A small walkthrough how to create an AWS Glue Job Pipeline with AWS CDK

Primary LanguagePythonMIT LicenseMIT

Simple AWS Glue, Athena and CDK Example

A walkthrough to deploy an exemple of AWS Glue/Spark Job, s3 and Athena pipeline.

Throughout the infra folder has a Python/CDK project to create everything that you need to run this example.

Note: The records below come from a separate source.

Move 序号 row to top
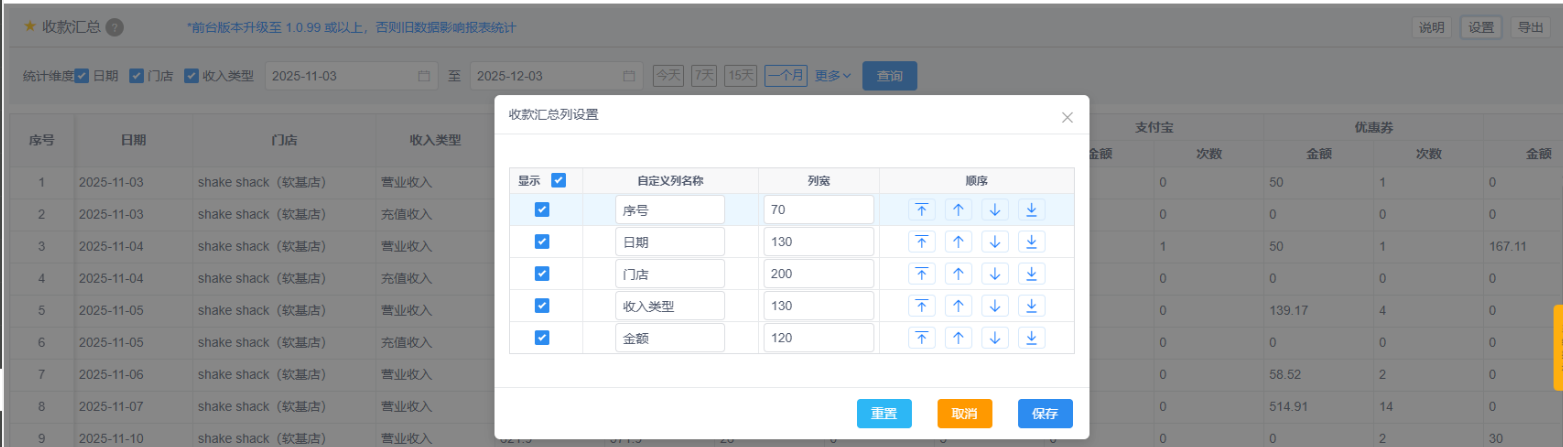(921, 209)
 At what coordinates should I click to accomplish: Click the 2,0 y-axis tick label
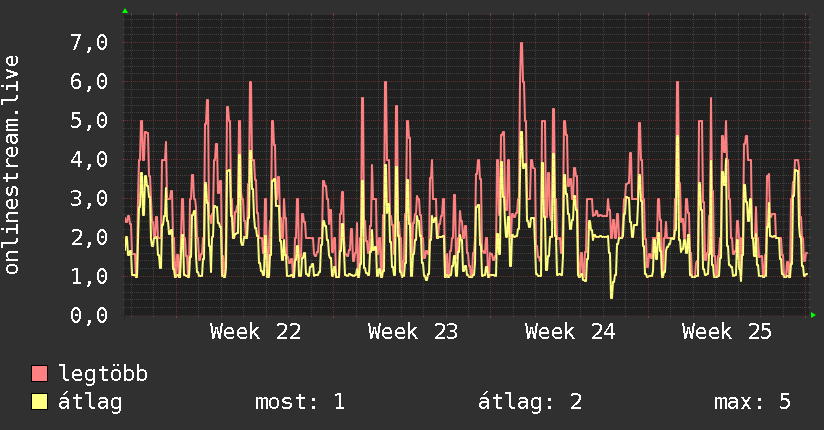tap(89, 238)
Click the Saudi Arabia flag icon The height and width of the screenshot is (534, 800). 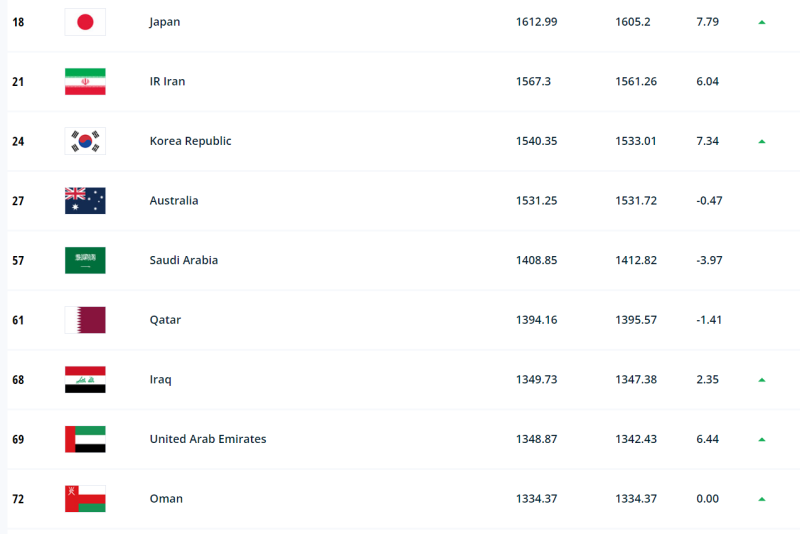pyautogui.click(x=85, y=260)
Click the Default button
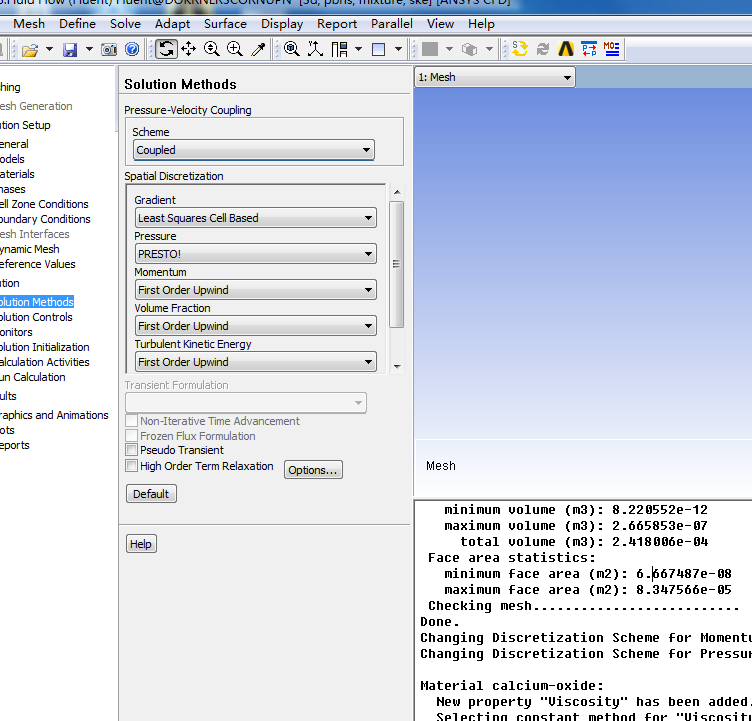This screenshot has width=752, height=721. point(151,494)
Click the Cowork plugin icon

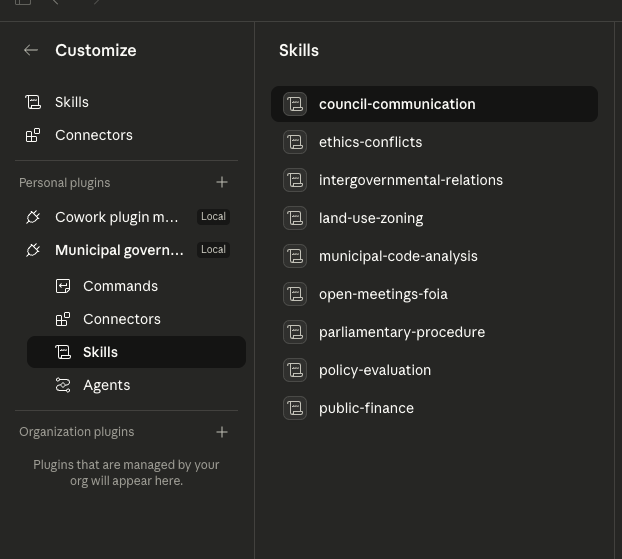pos(33,217)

infra/assets folder has the glue script and data from Chicago Crimes.

How To

Requisites

  • AWS Account
  • AWS CLI v2
  • Python 3.8+
  • CDK version 2.89.0

Architecture Design

design

Example Setup

  1. Configure your AWS Credentials.
  2. Browse to infra folder:
    $ cd glue-athena-cdk-example/glue 
  3. Create and activate a virtual env:
    $ python3 -m venv .venv
    $ source .venv/bin/activate
    $ pip3 install -r requirements.txt
  4. Bootstrap CDK (Optional if you already did):
    $ cdk bootstrap
  5. Synth and deploy stack
    $ cdk synth
    $ cdk deploy

In summary, after deploy, you can start the Glue Job, it will take about 2 minutes to run.

A table will be created on default database with data from processed s3 stage bucket parquet file, that you can query using Athena.

Resources

  • More information about CDK setup.
  • Whether you don't know how to configure AWS CLI, check here
  • 2023 Chicago's Crime dataset was downloaded from here.